At the time of his death, he was filming Wagons East near Durango, Mexico.

1996 – Sarah Ophelia Colley, known professionally as Minnie Pearl, died at the age of 83 due to complications from a series of strokes.
She appeared at the Grand Ole Opry for more than 50 years (from 1940 to 1991) and on the television show Hee Haw from 1969 to 1991.
Pearl’s comedy was gentle satire of rural Southern culture, often called “hillbilly” culture. Pearl always dressed in frilly “down home” dresses and wore a hat with a price tag hanging from it, displaying the $1.98 price.
Her signature greeting to her audience was “How-w-w-DEE-E-E-E! I’m jest so proud to be here!”
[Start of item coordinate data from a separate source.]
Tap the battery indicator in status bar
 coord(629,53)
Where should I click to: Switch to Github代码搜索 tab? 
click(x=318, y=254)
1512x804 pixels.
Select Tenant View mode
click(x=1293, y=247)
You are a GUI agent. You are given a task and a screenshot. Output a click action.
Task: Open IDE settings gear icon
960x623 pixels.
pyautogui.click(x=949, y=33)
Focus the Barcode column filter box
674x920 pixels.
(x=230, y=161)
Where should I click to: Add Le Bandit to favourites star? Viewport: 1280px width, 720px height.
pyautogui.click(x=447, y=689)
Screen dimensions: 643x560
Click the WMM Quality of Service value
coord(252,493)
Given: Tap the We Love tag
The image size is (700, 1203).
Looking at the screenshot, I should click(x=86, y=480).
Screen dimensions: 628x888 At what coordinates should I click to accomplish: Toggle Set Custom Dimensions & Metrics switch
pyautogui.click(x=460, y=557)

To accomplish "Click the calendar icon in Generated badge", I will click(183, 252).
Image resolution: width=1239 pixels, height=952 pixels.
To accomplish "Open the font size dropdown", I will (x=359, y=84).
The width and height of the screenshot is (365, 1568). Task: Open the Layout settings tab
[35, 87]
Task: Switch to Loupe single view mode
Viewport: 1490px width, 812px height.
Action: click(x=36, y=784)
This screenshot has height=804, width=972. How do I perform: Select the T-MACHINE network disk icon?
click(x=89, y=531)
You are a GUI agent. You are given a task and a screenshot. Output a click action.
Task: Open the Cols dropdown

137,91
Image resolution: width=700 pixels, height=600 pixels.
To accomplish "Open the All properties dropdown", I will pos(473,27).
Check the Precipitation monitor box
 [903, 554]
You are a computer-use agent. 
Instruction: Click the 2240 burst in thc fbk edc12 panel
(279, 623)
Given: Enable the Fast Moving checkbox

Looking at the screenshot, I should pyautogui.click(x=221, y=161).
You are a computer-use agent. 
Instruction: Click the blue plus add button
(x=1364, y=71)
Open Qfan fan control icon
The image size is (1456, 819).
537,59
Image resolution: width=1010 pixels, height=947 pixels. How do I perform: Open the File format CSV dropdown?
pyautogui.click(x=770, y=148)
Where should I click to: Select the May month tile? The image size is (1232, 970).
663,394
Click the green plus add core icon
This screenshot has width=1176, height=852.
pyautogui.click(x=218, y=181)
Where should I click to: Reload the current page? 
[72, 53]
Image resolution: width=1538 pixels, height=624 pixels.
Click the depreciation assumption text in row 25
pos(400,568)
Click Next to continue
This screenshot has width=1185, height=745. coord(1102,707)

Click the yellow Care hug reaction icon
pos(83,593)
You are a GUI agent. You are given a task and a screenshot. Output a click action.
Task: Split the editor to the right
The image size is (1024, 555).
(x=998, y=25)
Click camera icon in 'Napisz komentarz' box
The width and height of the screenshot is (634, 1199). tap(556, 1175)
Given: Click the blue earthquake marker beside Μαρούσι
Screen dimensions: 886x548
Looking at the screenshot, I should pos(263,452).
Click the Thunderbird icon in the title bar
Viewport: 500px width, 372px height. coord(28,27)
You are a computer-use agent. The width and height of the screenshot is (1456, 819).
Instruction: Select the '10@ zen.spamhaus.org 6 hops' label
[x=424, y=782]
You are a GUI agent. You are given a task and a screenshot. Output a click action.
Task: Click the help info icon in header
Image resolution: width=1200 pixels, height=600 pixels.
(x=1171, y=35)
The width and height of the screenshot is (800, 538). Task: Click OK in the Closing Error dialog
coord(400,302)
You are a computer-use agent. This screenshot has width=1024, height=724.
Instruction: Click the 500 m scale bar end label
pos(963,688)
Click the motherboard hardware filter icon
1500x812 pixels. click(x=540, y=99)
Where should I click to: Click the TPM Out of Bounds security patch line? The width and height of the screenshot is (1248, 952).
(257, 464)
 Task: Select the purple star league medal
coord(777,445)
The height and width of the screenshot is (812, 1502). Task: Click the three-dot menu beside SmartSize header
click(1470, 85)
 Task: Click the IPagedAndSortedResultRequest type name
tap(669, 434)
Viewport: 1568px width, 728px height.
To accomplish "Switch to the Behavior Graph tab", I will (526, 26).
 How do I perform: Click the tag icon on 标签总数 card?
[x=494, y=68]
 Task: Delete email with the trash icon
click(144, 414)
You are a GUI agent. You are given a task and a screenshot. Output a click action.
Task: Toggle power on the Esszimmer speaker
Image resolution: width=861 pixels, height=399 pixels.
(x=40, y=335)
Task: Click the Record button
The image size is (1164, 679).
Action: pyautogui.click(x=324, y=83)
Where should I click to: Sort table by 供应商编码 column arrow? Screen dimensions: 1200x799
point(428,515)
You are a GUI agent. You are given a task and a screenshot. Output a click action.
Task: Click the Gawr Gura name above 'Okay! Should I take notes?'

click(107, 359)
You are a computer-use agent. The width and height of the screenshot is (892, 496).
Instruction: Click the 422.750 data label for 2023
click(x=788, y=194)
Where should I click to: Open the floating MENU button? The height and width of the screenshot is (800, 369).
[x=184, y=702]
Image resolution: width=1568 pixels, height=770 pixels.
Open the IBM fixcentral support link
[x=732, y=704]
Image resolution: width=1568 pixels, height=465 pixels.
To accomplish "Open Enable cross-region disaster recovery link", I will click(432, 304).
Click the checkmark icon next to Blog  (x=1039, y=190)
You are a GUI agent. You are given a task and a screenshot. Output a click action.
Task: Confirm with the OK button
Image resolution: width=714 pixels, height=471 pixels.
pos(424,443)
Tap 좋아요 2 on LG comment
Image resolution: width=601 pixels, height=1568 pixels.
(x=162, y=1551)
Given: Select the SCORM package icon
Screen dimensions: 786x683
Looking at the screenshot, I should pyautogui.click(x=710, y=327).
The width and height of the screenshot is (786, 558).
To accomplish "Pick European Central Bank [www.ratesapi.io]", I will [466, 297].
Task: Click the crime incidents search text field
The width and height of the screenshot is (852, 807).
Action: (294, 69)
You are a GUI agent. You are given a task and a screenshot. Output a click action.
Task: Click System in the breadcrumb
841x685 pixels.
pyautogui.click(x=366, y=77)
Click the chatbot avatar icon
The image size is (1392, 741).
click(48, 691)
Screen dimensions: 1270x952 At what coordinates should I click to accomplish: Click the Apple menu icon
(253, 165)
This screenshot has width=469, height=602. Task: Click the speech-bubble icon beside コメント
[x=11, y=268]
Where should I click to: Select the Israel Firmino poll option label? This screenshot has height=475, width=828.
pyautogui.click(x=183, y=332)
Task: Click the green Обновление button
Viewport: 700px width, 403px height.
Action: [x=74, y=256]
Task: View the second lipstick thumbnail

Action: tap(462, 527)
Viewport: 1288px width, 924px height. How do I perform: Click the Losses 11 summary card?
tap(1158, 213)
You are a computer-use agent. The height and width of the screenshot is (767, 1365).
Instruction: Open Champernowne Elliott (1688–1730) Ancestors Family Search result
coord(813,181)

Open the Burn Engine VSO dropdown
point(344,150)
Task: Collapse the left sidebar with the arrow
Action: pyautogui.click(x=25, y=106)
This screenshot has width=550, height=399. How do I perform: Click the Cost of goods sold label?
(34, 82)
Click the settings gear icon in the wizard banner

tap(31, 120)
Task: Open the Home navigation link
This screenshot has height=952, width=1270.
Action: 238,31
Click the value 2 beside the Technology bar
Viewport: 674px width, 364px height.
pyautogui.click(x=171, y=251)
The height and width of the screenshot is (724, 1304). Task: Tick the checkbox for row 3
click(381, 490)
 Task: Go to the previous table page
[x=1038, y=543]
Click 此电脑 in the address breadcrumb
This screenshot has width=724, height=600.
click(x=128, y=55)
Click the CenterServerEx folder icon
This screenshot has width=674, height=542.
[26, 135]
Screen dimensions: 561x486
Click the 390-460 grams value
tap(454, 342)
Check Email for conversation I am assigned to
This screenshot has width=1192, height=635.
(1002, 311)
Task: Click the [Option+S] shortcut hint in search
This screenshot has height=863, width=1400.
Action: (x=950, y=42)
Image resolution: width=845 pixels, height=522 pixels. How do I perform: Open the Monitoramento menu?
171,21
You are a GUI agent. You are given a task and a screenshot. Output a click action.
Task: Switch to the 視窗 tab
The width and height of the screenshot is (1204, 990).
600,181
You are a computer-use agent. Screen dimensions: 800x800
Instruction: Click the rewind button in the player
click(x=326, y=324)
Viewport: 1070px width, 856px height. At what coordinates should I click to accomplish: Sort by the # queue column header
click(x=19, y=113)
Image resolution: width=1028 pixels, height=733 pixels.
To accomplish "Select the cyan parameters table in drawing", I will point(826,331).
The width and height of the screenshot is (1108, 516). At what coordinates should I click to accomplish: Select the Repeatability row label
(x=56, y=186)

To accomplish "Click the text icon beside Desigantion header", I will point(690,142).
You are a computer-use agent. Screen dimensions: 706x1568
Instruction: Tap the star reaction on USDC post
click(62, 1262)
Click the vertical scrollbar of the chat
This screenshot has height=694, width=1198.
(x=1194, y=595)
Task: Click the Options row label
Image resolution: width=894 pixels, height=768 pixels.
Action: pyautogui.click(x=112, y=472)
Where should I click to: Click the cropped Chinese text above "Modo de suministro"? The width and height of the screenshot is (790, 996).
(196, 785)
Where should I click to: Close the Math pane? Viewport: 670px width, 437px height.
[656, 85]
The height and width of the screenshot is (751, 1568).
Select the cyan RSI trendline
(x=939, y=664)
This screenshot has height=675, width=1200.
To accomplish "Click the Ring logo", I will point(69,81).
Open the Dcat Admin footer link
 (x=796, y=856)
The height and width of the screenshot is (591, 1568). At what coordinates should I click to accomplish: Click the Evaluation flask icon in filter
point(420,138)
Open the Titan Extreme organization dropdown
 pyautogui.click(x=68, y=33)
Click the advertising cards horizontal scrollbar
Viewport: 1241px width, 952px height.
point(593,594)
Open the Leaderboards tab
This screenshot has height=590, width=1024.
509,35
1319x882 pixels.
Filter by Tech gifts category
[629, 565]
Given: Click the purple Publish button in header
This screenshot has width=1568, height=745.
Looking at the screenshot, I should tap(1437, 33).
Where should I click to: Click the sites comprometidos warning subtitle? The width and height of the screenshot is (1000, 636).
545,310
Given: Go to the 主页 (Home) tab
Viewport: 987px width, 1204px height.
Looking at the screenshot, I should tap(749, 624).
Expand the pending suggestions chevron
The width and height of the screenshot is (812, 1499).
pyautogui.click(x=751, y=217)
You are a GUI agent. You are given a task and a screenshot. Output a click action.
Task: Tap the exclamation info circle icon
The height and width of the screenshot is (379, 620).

1996 – The Beatles released Real Love / Baby’s In Black (Live).
The A-Side featured a previously recorded John Lennon demo, augmented by new music from the remaining Beatles. The B-Side was a live version from one of their Hollywood Bowl shows in 1965.
Rock Factoid: The single quickly jumped into the British charts at #4. However, its progress in the charts was stunted by BBC Radio 1’s exclusion of Real Love from its playlist. The station declared, “It’s not what our listeners want to hear … We are a contemporary music station.”
Rock Factoid #2: Paul McCartney wrote an 800-word article for The Daily Mirror about the ban, in which he stated, “The Beatles don’t need our new single, ‘Real Love’, to be a hit. It’s not as if our careers depend on it. If Radio 1 feels that we should be banned now, it’s not exactly going to ruin us overnight. You can’t put an age limit on good music. It’s very heartening to know that, while the kindergarten kings of Radio 1 may think the Beatles are too old to come out to play, a lot of younger British bands don’t seem to share that view.”
Idle Thought: Even today, 24 years later, some radio stations still don’t get it.

2005 – Billionaire mogul Martha Stewart was released from a federal prison near Alderson, WV, after serving five months for lying about her sale of ImClone stock in 2001.
After her televised exit from the facility, Stewart served out her remaining five-month home confinement on her 153-acre Bedford estate.

2007 – Thomas Eagleton, a United States Senator from Missouri for 20 years, died of heart and respiratory complications at the age of 77.
Eagleton was briefly the Democratic vice-presidential nominee (under George McGovern) in 1972 until it was revealed he had checked himself into the hospital three times for physical and nervous exhaustion, receiving electroconvulsive therapy twice.